Comprising three brand new tracks, 'Of Gods and Beasts' is an impressive return for the east Anglian trio. The band cite Slayer, Kreator and Death as influences, but I also detected a subtle dash of NWOBHM, as there is a definite UK stamp to their sound, which is always a good thing to these ears. The band has obviously decided to concentrate on quality for 'Of Gods & Beasts' after being away from the limelight for nine years.

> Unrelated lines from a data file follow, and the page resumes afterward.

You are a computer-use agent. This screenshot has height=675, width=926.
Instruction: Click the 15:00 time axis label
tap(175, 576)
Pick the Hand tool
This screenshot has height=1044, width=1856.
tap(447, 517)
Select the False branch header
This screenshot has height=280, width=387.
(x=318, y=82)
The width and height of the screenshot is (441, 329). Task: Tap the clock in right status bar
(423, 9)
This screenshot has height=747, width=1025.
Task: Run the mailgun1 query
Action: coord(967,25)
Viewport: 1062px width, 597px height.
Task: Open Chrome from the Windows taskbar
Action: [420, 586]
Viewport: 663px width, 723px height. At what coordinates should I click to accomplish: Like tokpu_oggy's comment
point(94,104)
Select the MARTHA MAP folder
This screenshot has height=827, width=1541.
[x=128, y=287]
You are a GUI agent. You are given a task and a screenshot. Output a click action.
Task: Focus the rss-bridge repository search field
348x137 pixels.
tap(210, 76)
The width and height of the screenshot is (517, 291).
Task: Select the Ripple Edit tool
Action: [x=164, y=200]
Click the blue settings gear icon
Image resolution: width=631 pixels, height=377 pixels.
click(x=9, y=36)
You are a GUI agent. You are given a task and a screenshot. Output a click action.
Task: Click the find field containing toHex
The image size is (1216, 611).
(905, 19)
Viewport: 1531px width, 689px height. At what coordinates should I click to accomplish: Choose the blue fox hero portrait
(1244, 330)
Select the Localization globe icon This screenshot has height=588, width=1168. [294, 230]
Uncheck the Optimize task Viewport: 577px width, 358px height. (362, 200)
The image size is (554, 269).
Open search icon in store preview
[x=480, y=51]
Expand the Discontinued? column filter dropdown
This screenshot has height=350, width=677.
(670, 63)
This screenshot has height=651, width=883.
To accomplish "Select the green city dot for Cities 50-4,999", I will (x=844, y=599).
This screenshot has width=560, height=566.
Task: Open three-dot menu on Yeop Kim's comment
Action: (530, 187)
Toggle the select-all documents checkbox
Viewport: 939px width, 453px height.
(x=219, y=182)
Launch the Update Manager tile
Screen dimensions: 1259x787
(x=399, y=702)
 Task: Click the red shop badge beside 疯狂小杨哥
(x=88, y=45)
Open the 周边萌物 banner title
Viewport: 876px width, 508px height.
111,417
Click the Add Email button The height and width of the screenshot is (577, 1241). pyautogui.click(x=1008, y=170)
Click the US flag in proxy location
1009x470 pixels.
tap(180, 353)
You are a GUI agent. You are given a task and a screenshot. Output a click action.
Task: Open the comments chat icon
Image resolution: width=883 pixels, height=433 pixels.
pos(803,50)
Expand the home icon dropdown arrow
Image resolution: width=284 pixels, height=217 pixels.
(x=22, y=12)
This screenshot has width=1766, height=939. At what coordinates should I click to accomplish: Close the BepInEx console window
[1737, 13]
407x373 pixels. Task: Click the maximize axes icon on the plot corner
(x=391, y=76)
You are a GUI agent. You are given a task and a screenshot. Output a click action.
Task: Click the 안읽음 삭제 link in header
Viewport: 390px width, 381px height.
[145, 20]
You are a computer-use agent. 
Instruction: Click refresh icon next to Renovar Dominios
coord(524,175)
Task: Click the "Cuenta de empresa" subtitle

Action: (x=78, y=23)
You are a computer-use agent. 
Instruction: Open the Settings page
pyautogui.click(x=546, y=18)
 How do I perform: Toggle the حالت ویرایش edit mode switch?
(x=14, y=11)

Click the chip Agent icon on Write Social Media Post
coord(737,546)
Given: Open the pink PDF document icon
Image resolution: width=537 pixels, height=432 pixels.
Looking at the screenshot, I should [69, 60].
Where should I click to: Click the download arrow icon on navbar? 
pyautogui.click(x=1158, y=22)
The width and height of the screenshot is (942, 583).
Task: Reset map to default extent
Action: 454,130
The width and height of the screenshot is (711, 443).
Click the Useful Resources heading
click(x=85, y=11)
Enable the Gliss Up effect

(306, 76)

Lead track ‘In the Name of Violence’ is a great way to reintroduce themselves, starting with a nice guitar squeal, the frack soon settle in to an lively riff progression, before Neil’s gruff, but still melodic, vocals carry the song forward, the chorus is an enjoyable shout along affair before the band slow things down around the 1.40 minute mark with a cool heavy riff and some more gang vocals, then a nice Slayeresque bit of speed, picks thing up before the opening riff propels you along to the end, great start. ‘The Return’ keeps the impetus going nicely, it’s a little slower than ‘In the name…’ but no less energetic, a powerful chord based riff leads into a more melodic refrain and again the chorus is very catchy without being obvious, and I really like the strong tuneful guitar solo section, where the band flex their musical muscles, with some very tasteful leads. Last track ‘What Have I Done’ introduces itself with a stuttering, muted riff which evolves throughout the song and continues the band’s love of melody, and there’s good use of tempos throughout this track that works really well, they certainly have taken their time to inject quality into all three tracks on this release, and there really is no substitute for quality.
Production wise the sound is very well balanced, the guitar has a nice crunch and bite to it, and the drums sound nice and full, the bass is perhaps a little hidden, but that’s no real surprise in this genre, but does its job adequately. I don’t know if ‘Of Gods and Beasts’, is the precursor for another full length, or if the band is just dipping their toes back into the scene. I certainly hope there is more material in the pipeline, and that this comeback E.P. manages to get the momentum back that the band obviously had previously. Until then I have a back catalogue to explore. Definitely recommended.
Elimination release 'Of Gods & Beasts' on August 7th.